L’événement se caractérise par sa dimension pragmatique. C’est l’articulation particulière d’un geste (au sens d’une intention) & d’une forme, dont procède du sens en tension vers sa potentielle réception [un peu à la manière d’un signal]. Cette articulation se manifeste en termes d’énergie, de sens, de matérialité [il faudra que je m’atèle, à l’avenir, à spécifier tout ça : événement-objet, événement-geste, événement-signe etc.].
Un processus, c’est le déroulement ou l’expansion (suivant sa forme : linéaire, radio-concentrique, trouée, ou pôle d’attraction…) d’un ou plusieurs événements dans un espace-temps déterminé, & dont la fonction adjuvante ou opposante s’exerce à l’endroit du processus global. Ainsi je nomme fonction primaire, celle cinétique de mise en branle/mouvement [un peu comme le démarreur d’un moteur]. Autre fonction primaire, celle de l’événement qui met un terme au processus.

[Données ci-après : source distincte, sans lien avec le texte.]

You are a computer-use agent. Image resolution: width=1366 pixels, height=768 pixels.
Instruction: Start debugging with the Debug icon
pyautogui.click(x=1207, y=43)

Le protocole de description & d’analyse de la performance que je me suis fixé est le suivant (pour les exemples, lire mon compte-rendu des Rencontres internationales d’art-action de Québec publiées dans le précédent n° de Doc(k)s & dans Inter n° 80).
a) Description la plus minutieuse qui soit du processus, au présent de l’indicatif, tout en évitant la modalisation du discours (tentative). Le recours à la vidéo est nécessaire comme supplétif mémoriel. Le processus, pour peu qu’il soit complexe & qu’il multiplie les événements à foison sur un temps long pose d’indéniables problèmes de mémoire. Empiriquement, il me semble qu’un plan large & fixe convient le mieux en terme d’objectivité, cependant, cette façon de filmer devient inadéquate dans le cadre d’une manœuvre ou d’un parcours d’action.
b) Une fois le processus mis à plat, déroulé morpho-syntaxiquement, convocation des outils formels, sociologiques, philosophiques, linguistiques, esthétiques ad lib. Analyse au passé de l’indicatif, histoire de bien saisir, négativement, toute l’actualité du processus. Il s’agit de dénombrer un certain nombre de caractères dominants du processus. Soit un spectre qui va de gauche-le-moins vers droite-le-plus, concernant les dispositifs objectuels, le comportement etc… Puis affinage.
J’en termine avec deux ou trois choses qui ne cessent de m’emmerder : le poëte sonore planqué raide derrière son pupitre pendant 45 min, le systématisme de ceux qui font la même chose pendant trente ans, l’esthétisme du cri primal (teinté d’Essentialisme ou, du moins, d’un certain originarisme), les performeurs super-héros, utiliser des objets c’est de facto élaborer un dispositif plastique (très en vogue chez les poëtes !), le style érigé en héraldique, l’illustration d’un texte par de l’action (le geste forcément paralinguistique qui sous-tend le dire), les actions rituelles, les body-acteurs… même si je sais bien qu’à vouloir tailler à grands coups de serpe, je risque fort de me planter ; chaque catégorie que j’énonce comportant le germe qui me fera mentir un jour prochain. Réfléchir un temps soit peu est à ce prix.